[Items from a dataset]
■ ■ ■
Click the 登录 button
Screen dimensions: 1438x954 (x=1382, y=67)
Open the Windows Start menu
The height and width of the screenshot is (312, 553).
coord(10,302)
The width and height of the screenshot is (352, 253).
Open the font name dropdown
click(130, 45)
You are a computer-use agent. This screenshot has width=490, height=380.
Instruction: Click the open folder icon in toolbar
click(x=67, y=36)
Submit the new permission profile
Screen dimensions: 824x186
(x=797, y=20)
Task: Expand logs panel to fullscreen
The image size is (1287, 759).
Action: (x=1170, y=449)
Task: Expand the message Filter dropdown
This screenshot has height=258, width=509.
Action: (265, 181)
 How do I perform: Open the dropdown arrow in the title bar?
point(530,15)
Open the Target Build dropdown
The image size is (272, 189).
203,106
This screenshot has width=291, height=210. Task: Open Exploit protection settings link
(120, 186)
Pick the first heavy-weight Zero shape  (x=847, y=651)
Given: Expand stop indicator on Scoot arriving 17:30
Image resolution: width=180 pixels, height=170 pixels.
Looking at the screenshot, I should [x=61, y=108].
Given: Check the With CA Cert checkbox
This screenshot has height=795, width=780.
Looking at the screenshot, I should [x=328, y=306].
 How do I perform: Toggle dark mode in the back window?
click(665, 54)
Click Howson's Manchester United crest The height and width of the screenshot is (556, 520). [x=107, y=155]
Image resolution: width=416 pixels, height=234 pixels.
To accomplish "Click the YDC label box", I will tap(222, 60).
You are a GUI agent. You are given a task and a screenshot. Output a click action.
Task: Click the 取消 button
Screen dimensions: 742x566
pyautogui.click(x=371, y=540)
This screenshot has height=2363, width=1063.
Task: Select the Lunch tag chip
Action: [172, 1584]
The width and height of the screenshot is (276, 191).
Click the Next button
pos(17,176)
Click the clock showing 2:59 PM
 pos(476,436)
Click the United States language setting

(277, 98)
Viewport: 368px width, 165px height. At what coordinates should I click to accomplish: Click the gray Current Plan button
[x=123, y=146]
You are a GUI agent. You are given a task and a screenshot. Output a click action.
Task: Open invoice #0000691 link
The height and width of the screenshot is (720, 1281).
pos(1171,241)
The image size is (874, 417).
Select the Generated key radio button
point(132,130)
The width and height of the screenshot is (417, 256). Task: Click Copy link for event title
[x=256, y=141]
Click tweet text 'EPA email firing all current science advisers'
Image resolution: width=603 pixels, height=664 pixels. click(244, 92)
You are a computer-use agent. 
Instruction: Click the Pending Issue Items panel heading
■ ■ ■
- REQUIREMENT
Work out how many lines in the records above hold the string "agent", then give only that count.

- THE ANSWER
4